Europe has long been a leader in bathroom hygiene. In fact, SCA, Neenah, Wis., launched a touch-free center-feed towel dispenser there in 1971. It wasn’t until 20 years later that it widely incorporated the technology in the United States, when the emphasis on hygiene finally became prevalent here.
Today, SCA makes six touchless towel dispensers, both mechanical and electronic, as well as two touchless napkin dispensing systems.

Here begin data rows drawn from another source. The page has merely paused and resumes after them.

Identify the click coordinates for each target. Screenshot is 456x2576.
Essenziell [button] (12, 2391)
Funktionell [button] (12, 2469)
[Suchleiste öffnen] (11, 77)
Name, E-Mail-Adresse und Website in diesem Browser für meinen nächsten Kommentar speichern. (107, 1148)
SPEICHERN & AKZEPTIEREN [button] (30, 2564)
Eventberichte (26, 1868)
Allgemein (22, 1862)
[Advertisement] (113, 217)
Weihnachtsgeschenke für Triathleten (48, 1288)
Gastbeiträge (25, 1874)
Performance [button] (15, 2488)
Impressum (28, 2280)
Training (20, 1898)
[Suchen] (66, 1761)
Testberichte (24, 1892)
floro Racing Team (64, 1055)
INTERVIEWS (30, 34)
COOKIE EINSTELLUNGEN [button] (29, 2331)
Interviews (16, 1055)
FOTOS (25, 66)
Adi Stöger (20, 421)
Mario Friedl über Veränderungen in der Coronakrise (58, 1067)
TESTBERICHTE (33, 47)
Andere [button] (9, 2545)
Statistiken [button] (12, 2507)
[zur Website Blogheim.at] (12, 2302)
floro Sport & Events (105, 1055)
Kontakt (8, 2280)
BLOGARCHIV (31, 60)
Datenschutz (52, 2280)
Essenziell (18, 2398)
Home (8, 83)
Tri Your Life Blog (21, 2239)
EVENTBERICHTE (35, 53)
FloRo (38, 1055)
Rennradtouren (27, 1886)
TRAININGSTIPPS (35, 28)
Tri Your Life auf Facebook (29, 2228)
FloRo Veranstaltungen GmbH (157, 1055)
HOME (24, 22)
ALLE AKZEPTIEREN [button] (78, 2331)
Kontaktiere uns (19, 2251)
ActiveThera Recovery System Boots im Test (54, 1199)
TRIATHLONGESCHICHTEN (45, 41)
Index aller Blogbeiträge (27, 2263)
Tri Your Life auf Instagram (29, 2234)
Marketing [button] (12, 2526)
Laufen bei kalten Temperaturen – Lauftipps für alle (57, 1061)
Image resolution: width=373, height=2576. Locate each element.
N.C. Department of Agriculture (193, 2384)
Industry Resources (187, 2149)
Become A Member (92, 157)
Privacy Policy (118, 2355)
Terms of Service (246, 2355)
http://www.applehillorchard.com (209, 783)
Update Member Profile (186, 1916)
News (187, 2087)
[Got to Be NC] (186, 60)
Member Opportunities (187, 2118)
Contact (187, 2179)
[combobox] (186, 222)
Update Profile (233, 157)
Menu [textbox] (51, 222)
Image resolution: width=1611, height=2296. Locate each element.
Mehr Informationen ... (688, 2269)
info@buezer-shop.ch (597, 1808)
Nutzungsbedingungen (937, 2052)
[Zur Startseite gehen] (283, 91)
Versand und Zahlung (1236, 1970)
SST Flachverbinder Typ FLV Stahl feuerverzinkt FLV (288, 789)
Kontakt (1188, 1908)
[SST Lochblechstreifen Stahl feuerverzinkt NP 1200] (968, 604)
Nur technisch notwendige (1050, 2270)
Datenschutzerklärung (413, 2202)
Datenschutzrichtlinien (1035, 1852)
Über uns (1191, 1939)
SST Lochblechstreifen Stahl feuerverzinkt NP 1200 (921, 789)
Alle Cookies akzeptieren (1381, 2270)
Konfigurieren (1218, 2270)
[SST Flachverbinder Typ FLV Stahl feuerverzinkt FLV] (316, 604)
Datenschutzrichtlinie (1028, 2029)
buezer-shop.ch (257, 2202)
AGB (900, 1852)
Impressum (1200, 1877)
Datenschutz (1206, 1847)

“Health-conscious consumers seem to appreciate any dispenser that reduces the risk of cross-contamination by eliminating the need to touch bars, levers, cranks or paper that may have been touched by another person,” says Jeff Johnson, the company’s marketing communications manager.
Selling health benefits is a smart tactic for distributors, Johnson says. Along those lines, he suggests discussing how touchless distributors fit into HACCP regulations. Also, educate customers on how these systems can save money by reducing waste and absenteeism.
“The key is to lay the groundwork in terms of explaining the features and benefits of touchless dispensing systems and becoming more of a consultative partner with the end user,” Johnson says.
Touch-free is still in its beginning phases, Johnson says. He expects we’ll soon see automated restroom doors and smarter dispensers that can automatically order refills from the distributor.
When it comes to touchless technology, Waterbury Cos., Waterbury, Conn., has all of its bases covered. The company sells touchless versions of a faucet, soap dispenser, and commode and urinal flushes. The company is also preparing to introduce a touch-free flushing system for tank-style toilets.
“Our products round out each other,” says Robert Wolfson, brand manager for Waterbury Cos., Waterbury, Conn. “We have a full complement of products.”
Not surprisingly, Wolfson says distributors should use a bundle-sell approach. To truly reduce the spread of germs, he says, a restroom should be totally touch-free.
“If you are buying a touch-free faucet, the complement to it is a touch-free soap dispenser,” Wolfson says.
Like every other dispenser manufacturer, Waterbury stresses the hygienic aspects of touch-free technology. Many people have a total fear of public restrooms, Wolfson says, and touch-free dispensers help alleviate their concerns.
“These products help keep the bathroom clean and clean smelling,” he says.
Becky Mollenkamp is a Des Moines, Iowa-based freelance writer.